The fact that territorial changes in the Balkan region are becoming a reoccurring debate suggest that these dangerous ideas are gaining traction, even within the EU.
Much has already been said about the now infamous “non-paper” apparently composed by Slovenia’s Prime Minister, Janez Jansa, which mulls the possible partition of Bosnia and Herzegovina between Serbia and Croatia on top of a broader process of regional territorial re-organization.
As has been established previously in the earlier debates about partitions and “land swaps” in the Western Balkans, all such ideas are blueprints for new rounds of inter and intra-state violence, and almost certainly genocide.
But the fact that this has now become a reoccurring debate is perhaps the most alarming aspect of the entire phenomenon.
It suggests that ideas that were once the exclusive domain of fevered reactionaries are now gaining traction and staying power among a constellation of EU governments, albeit largely illiberal ones.
That, in turn, gets to the heart of the matter: the EU has no coherent agenda for the Western Balkans.
The era of enlargement in practice is over. The accession process will continue, but no one, not even the most optimistic analysts, believes there will be an intake of new members this decade.
That is easily attested to by the increasingly elaborate “alternative” arrangements being workshopped by various European think tanks.
If this failure to expand occurs, it will mean that by 2030 the EU will have gone 17 years without enlargement – the longest such stretch since the signing of the 1957 Treaty of Rome. And in politics, as in nature, that which ceases to grow soon ceases to exist.
That is not to say that the EU itself is likely to dissolve. But, as the Slovene non-paper suggests, it does mean that the post-2003 status quo that anchored the region to the orbit of Brussels will disappear.

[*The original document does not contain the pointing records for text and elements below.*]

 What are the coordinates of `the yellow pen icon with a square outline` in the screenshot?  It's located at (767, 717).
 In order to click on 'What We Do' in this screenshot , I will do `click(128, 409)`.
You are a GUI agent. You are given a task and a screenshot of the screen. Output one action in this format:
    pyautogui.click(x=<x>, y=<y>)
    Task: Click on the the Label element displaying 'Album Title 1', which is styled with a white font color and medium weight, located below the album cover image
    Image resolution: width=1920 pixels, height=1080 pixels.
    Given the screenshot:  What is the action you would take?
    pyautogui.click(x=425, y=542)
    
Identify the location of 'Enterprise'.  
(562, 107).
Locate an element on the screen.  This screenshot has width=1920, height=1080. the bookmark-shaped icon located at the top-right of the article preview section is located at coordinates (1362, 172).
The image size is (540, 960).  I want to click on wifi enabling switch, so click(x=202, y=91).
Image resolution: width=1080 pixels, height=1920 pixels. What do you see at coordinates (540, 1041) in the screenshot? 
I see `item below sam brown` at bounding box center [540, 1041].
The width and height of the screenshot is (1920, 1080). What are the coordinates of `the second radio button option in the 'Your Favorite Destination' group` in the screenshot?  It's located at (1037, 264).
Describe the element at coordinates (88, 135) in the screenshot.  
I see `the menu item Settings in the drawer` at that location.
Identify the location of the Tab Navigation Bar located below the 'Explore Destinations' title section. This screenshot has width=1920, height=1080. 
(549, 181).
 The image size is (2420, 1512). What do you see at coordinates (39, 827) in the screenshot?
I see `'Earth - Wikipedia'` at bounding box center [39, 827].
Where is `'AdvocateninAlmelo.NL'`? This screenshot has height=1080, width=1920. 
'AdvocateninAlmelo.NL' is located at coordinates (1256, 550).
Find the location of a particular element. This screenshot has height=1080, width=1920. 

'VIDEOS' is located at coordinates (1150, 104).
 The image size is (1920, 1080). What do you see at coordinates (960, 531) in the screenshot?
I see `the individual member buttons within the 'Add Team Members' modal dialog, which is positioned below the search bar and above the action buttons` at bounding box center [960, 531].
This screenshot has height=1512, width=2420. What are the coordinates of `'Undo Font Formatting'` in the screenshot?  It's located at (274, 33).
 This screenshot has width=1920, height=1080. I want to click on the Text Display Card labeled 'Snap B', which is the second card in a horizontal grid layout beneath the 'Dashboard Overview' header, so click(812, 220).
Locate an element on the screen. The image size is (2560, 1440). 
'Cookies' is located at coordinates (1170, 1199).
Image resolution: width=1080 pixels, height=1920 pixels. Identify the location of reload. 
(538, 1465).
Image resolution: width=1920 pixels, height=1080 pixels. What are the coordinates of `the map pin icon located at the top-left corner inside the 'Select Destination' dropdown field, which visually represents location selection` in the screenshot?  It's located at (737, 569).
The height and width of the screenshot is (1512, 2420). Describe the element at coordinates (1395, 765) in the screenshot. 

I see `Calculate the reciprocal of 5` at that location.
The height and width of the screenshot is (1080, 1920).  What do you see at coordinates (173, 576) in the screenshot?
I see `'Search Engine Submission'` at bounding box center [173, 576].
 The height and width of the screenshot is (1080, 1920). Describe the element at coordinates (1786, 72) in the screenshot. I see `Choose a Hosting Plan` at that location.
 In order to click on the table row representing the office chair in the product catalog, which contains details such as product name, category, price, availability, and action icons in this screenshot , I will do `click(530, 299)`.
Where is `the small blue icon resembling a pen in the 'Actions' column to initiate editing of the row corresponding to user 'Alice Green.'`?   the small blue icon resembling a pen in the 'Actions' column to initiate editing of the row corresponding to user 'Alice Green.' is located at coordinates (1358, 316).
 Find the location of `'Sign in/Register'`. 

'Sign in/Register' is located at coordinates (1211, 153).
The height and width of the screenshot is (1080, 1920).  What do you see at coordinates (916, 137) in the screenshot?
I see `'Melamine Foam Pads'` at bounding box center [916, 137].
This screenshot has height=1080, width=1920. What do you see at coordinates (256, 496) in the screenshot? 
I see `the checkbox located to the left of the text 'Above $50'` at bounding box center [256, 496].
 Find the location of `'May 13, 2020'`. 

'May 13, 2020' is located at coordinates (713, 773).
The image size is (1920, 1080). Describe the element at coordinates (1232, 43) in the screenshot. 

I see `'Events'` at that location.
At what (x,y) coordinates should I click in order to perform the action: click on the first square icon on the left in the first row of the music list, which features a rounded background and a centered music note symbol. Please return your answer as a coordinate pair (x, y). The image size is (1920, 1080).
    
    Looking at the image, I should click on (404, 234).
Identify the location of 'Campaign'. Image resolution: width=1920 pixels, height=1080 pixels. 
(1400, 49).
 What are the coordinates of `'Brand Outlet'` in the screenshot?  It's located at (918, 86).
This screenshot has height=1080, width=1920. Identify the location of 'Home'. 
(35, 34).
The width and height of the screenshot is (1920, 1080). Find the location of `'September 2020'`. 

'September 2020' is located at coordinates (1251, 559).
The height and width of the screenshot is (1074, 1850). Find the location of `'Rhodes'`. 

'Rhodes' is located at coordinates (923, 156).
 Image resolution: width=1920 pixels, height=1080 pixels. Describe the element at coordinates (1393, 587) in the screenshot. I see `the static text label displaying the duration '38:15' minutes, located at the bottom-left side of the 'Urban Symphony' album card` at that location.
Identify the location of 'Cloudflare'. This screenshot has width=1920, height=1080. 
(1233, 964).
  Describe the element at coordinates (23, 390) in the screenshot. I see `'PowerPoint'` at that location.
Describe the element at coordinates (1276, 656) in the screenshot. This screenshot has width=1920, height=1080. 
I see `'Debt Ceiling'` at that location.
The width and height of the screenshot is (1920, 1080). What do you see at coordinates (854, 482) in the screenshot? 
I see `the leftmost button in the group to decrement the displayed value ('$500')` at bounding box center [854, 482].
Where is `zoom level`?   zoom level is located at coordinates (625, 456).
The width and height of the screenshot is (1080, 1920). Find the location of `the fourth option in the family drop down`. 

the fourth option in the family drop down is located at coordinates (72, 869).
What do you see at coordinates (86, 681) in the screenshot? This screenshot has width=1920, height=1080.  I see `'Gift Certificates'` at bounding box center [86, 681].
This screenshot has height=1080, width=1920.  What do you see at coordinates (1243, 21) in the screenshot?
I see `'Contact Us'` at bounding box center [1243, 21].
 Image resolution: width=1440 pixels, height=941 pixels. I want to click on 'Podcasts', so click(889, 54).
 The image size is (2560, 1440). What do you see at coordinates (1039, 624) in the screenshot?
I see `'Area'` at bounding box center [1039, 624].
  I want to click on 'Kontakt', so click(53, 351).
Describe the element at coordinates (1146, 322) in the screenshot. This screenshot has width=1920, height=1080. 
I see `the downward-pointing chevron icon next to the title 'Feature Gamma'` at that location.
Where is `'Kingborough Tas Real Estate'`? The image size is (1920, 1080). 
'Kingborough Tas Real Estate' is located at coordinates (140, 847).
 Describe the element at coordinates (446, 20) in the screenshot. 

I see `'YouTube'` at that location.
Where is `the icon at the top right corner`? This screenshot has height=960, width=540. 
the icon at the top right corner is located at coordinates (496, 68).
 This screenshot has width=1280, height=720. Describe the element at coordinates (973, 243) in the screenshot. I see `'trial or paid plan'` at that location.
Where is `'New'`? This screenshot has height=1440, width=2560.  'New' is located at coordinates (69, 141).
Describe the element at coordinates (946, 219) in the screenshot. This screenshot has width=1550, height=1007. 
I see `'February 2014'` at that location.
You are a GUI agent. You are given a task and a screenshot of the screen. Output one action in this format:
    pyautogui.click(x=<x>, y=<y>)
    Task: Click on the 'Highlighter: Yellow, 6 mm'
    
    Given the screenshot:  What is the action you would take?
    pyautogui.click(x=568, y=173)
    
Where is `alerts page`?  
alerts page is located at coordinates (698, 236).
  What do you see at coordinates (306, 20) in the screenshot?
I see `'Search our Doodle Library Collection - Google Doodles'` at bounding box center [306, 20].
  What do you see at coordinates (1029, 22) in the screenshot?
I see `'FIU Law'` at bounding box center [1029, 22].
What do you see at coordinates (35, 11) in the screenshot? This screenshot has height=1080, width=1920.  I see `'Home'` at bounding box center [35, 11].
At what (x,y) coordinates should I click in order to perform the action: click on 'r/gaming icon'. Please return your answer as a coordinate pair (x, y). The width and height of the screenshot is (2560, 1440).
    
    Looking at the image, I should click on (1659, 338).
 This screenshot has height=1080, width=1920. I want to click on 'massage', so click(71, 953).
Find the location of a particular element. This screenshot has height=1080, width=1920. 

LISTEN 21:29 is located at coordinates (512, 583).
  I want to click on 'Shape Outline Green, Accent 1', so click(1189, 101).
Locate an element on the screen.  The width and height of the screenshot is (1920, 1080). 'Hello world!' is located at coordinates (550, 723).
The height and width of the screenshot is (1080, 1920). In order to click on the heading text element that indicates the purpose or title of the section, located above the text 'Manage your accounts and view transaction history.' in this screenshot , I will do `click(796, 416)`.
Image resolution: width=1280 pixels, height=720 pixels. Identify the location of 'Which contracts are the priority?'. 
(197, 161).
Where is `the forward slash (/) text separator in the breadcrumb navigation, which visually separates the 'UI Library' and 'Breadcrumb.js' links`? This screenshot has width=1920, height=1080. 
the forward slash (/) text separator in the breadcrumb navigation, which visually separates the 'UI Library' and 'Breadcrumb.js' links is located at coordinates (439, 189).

This process is already underway. Russia and China are no longer mere “spoilers” but genuine geopolitical competitors, aggressively advancing opposing political projects in the region, including ones that hint at a willingness to use force.
Or, as the political scientist Aida Hozic recently framed it: “The proliferation of non-papers about [the] Western Balkans confirm its status as a non-space in the EU political consciousness, amply exploited and exploitable by other non-actors in this non-time.”
The phrase “non-space” also evokes another famed maxim in international relations, paraphrased by Amos Gilead as “geopolitics abhors a vacuum”.
The gap left by the EU’s inability – or, more accurately, refusal – to articulate a compelling post-enlargement vision for the region means that both its rivals and blocs within its own midst can fill that space with their own machinations.
Prime Minister Jansa, along with his likely co-conspirators in Budapest and Zagreb, but also Belgrade and Moscow, may appear like a cavalcade of fools, but they are also pushing on an open door.
As has been pointed out for nearly half a decade, at least, neither local elites nor local citizens will tolerate being indefinitely sequestered to the EU’s waiting room.
Of course, Brussels is within its rights to close the door on enlargement, and the region’s collective democratic backsliding has not made that a hard sell for those already opposed to further expansion.
But blocking further enlargement will not magically relocate this region to the moon.
The Western Balkans will remain on the EU’s immediate border. And, if anything, the (re)establishment of a permanent boundary between the EU and its southeastern “neighborhood” will make it an even more enticing place for malign elements within and without the EU to try all manner of political adventures.
Especially if, as appears to be the case, the creation of that boundary comes with no plan or policy for the likely consequences.
None of this is news. The region is in predictable straits because at each preceding step in its political metastasis, the EU – and the US – have chosen either to look away, or opt for quick fixes.
That has meant enabling recalcitrant elements like Serbia’s Aleksandar Vucic, who since being dubbed a “factor of regional stability” in the previous decade, has gone on to become an outright autocrat, presiding over a de facto one-party regime.
One need only also rehash the situation in Bosnia, especially in the Republika Srpska entity under the tenure of the secessionist Milorad Dodik.
Or recall how close to outright chaos the whole region came during the tenure of Nikola Gruevski in North Macedonia. Or remember the shameful embrace of earlier partition policies by the EU’s former foreign policy chief, Federica Mogherini.
Each of these individual data points to a larger, more disturbing picture: an EU Western Balkans policy, adrift and listing.
The US has the capacity to step in and significantly alter the situation on the ground, but appears hesitant to do so given the enormous challenges the new administration faces at home.
In practice, Washington is again passing the buck to EU. Except that today, unlike in 2003, everyone including local and international actors knows that Brussels is not up to the task. So, they are taking matters into their own hands.
The Slovenian non-paper, as such, is unlikely to be the last such stunt. It is more likely an omen of the turbulence to come.